Oasis plans to seek a court appraisal of a fair price for the purchase, Fischer, chief investment officer of Oasis, said in an interview in Hong Kong, where the fund is based. Fischer questioned the process for the tender offer, which runs until June 13, saying minority shareholders’ interests haven’t been properly considered. He said Oasis now owns 9.9 percent of PanaHome. Representatives for PanaHome and Panasonic said the price offered by Panasonic is fair.
“I’m not satisfied,” Fischer said. “I’m going to pursue my rights.”
Oasis is PanaHome’s second-biggest shareholder after Panasonic, according to data compiled by Bloomberg based on the latest regulatory filings available. Panasonic altered the terms of its offer for the home builder in April, switching from a share exchange to a tender offer at 1,200 yen per share, after Oasis said the previously agreed deal was at a “cheap price.” Oasis received a valuation opinion that PanaHome is worth 1,954 yen per share.
“I don’t think they need to pay” that amount, Fischer said. “But I do think that the current price is not appropriate.”
The premium offered is better than in comparable cases, PanaHome spokesman Katsuhiko Izutsu said by email. “We think it will benefit minority shareholders.”
Both companies took appropriate steps to ensure that the deal is fair, Kyoko Ishii, a spokeswoman for Panasonic, said by email. “We agreed a price that gives maximum consideration to PanaHome’s minority shareholders.”
PanaHome fell 0.1 percent to 1,198 yen per share in Tokyo on Monday, slightly below Panasonic’s offer.
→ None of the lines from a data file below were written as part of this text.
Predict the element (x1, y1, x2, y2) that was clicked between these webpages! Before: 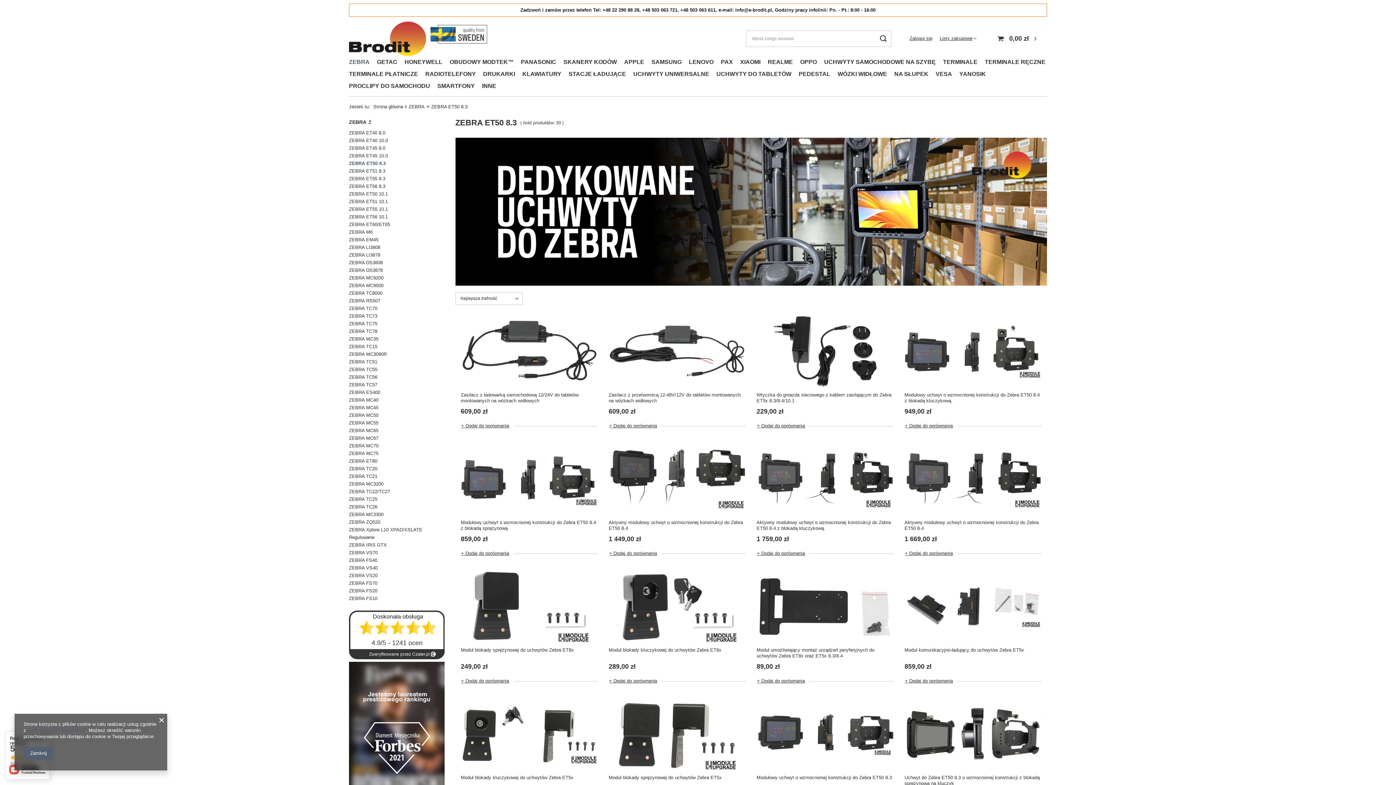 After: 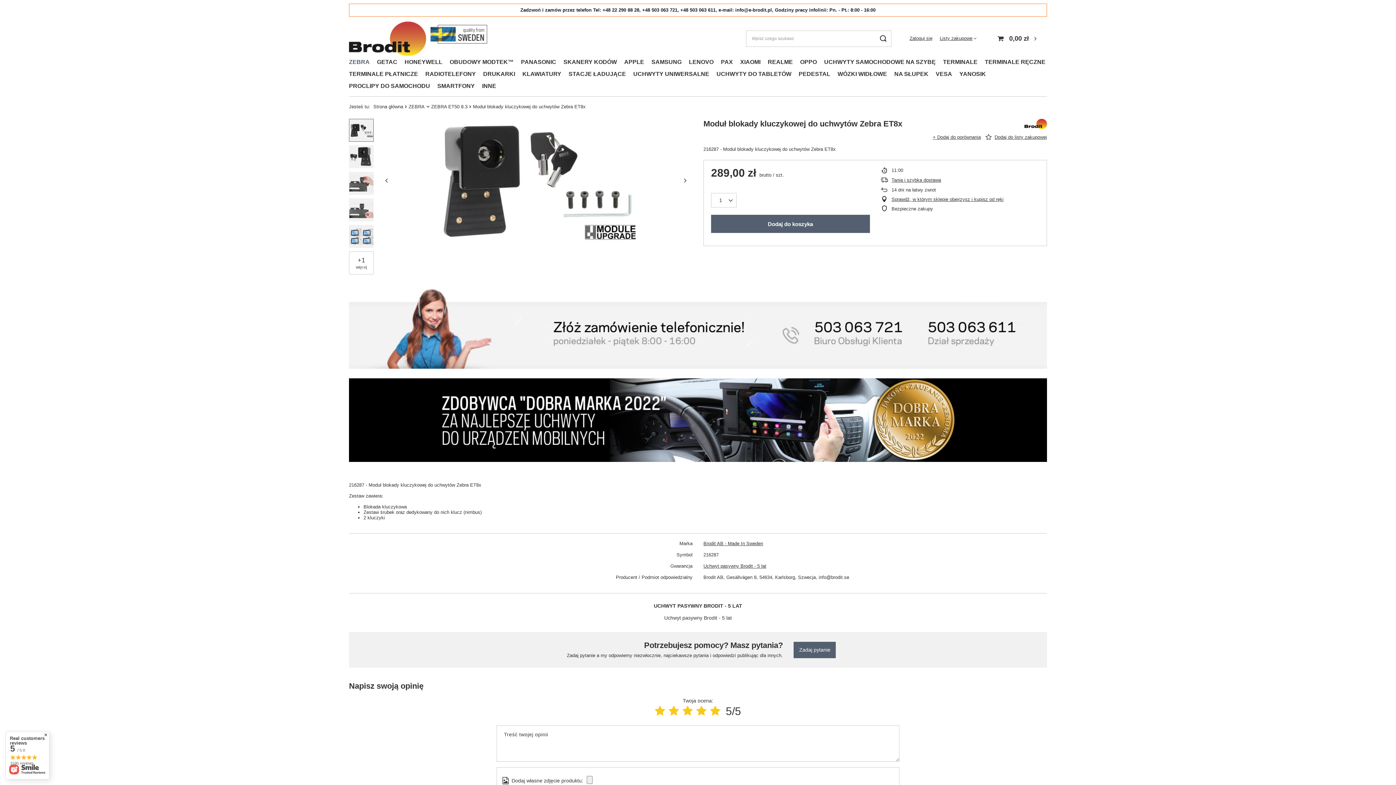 Action: bbox: (608, 647, 745, 659) label: Moduł blokady kluczykowej do uchwytów Zebra ET8x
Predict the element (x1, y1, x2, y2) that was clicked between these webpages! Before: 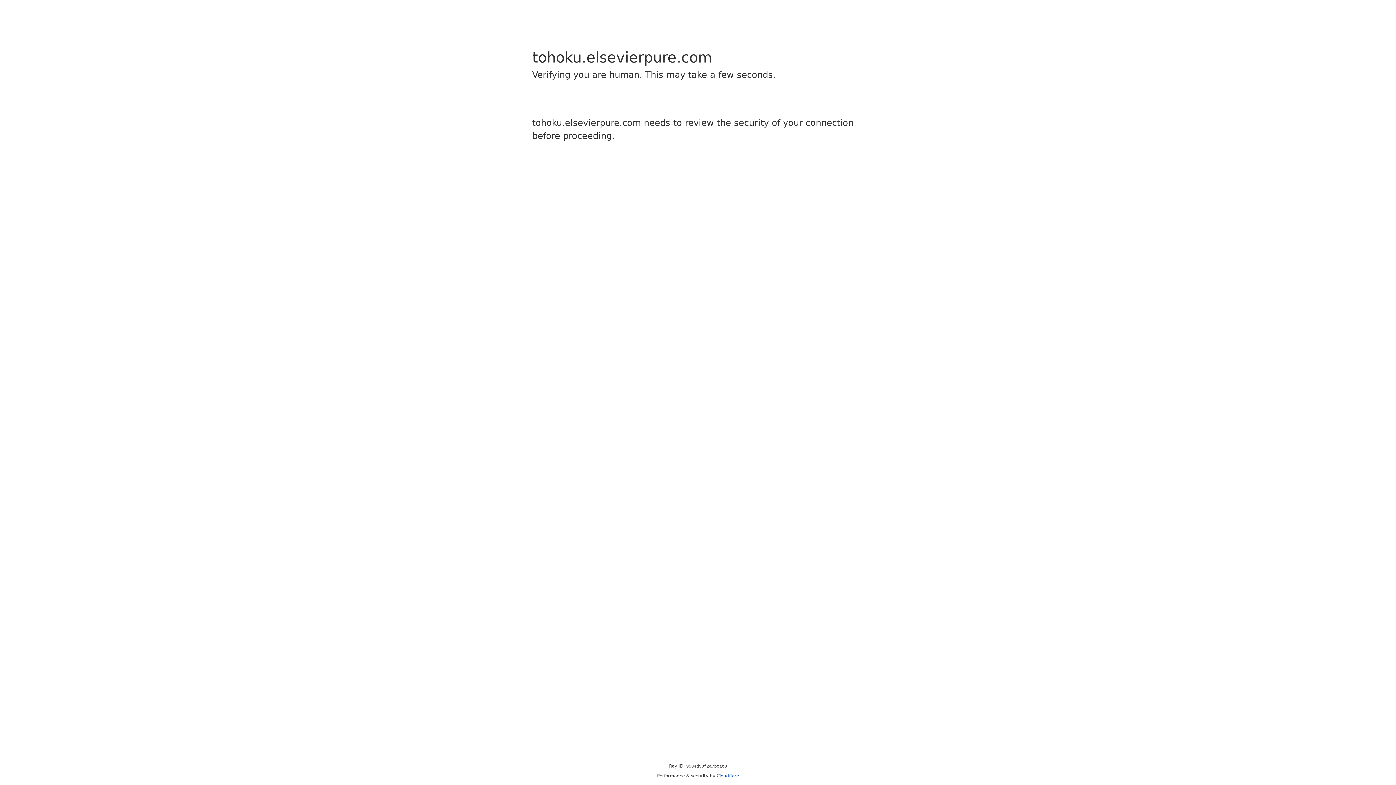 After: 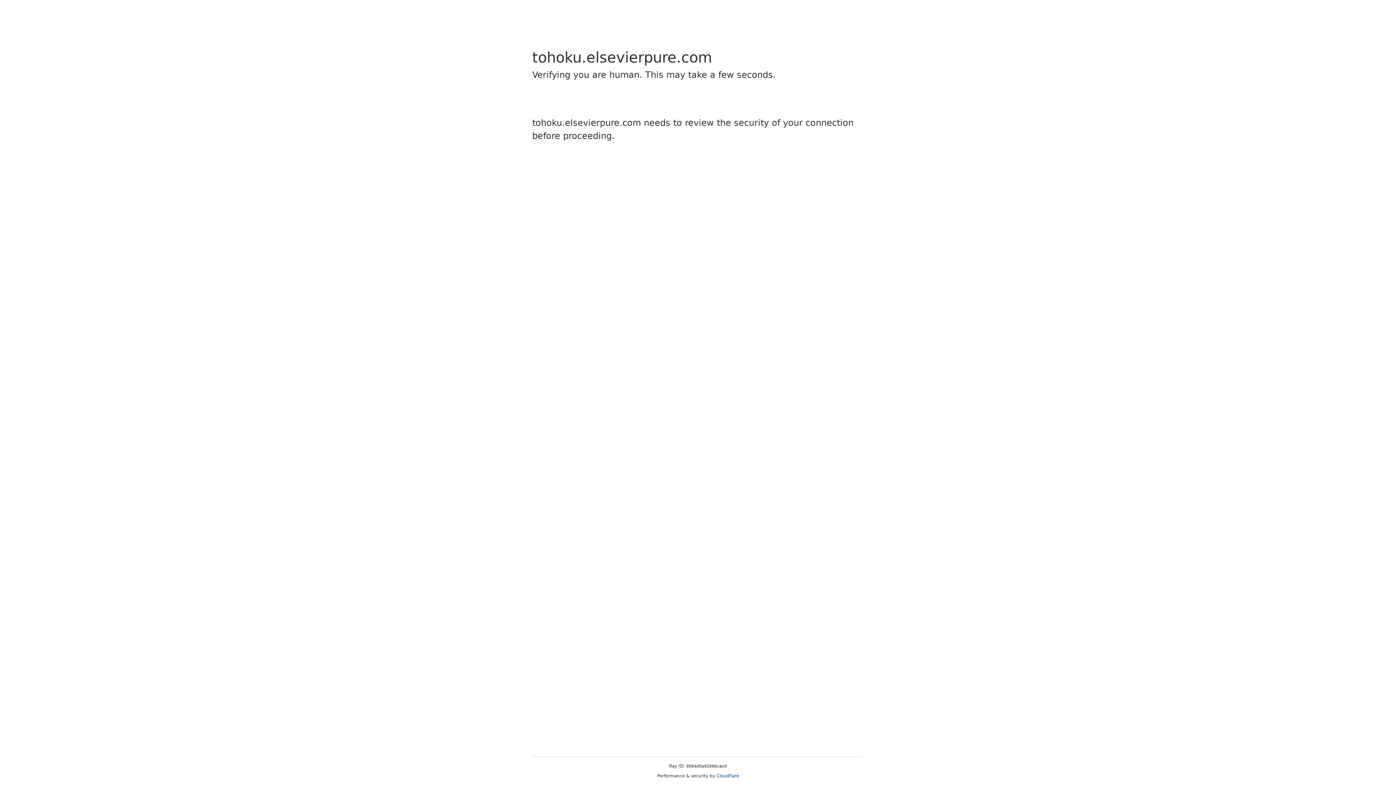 Action: bbox: (716, 773, 739, 778) label: Cloudflare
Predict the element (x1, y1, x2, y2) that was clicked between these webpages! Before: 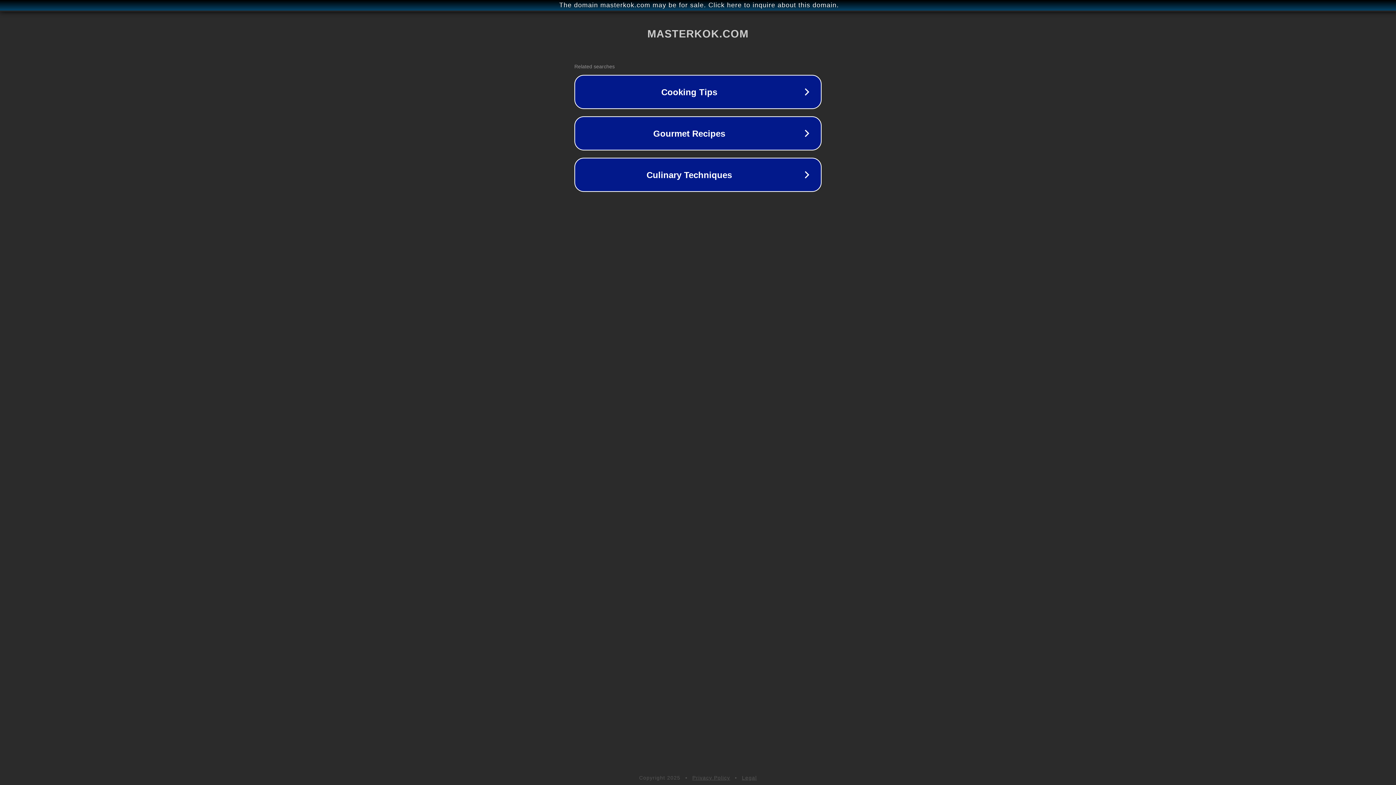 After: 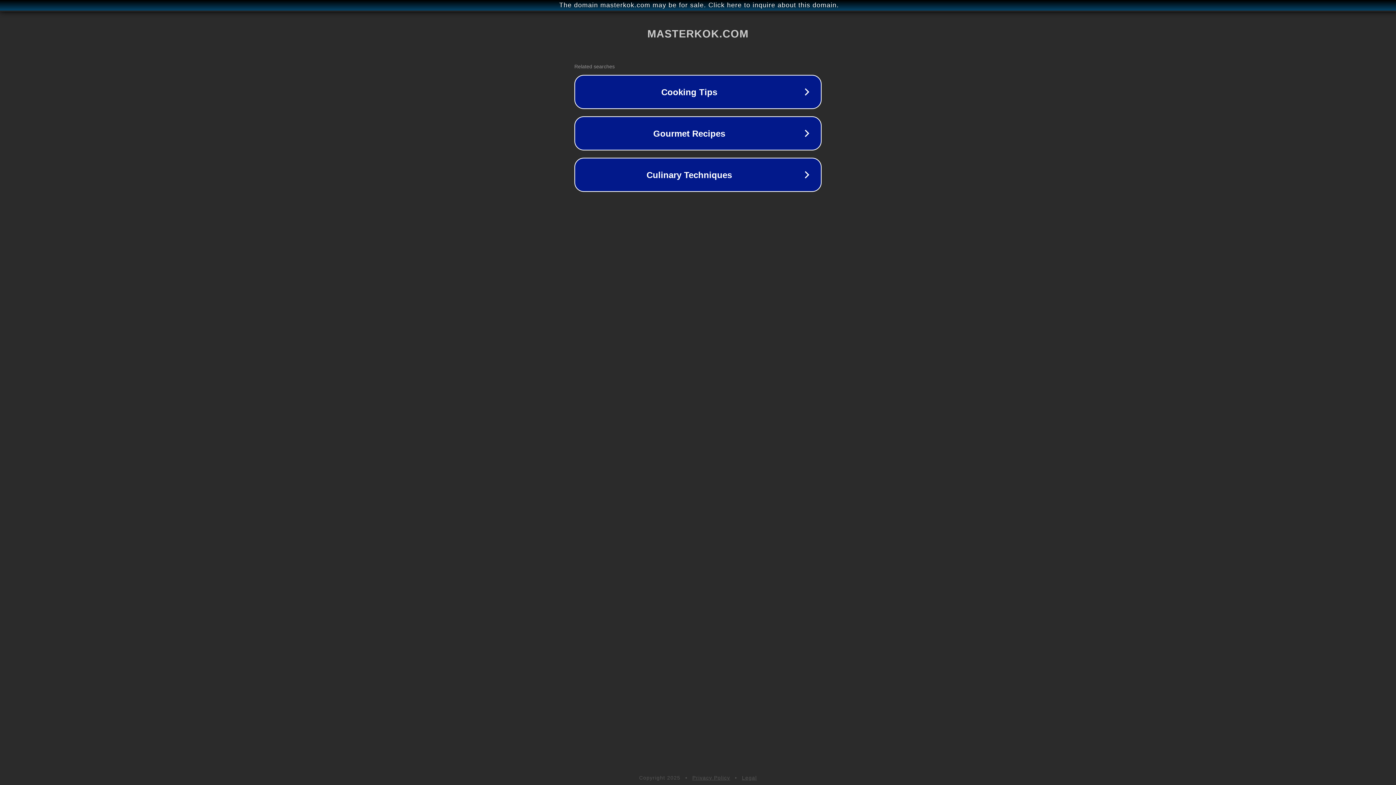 Action: bbox: (742, 775, 757, 781) label: Legal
Panasonic gained 0.6 percent.
PanaHome said last month that it received a counter offer from Oasis for 1,300 yen per share, but that Panasonic’s proposal is superior given the synergies that could be expected. PanaHome also voiced concern about a lack of specifics in Oasis’s proposal and about Oasis’s knowledge of PanaHome’s businesses at home and abroad.
“I think we understand the business,” Fischer said. “There’s no doubt they understand the business better. In this whole case, I don’t argue that Panasonic might be a better acquirer for them. Might, right? Just do it at a fair price. That’s all I’m saying.”